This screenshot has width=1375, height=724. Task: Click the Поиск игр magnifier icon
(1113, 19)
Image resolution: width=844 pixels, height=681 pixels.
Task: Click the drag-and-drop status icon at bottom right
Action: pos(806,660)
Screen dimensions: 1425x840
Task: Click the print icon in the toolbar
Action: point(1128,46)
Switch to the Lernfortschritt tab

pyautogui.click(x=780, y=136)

-- -- --

__Instructions for the task__.
An exact copy of every entry is what is needed here.

__Answer space__.
This screenshot has width=1375, height=724. Task: Click the Поиск игр magnifier icon
(1113, 19)
Image resolution: width=844 pixels, height=681 pixels.
Task: Click the drag-and-drop status icon at bottom right
Action: pos(806,660)
Screen dimensions: 1425x840
Task: Click the print icon in the toolbar
Action: point(1128,46)
Switch to the Lernfortschritt tab

pyautogui.click(x=780, y=136)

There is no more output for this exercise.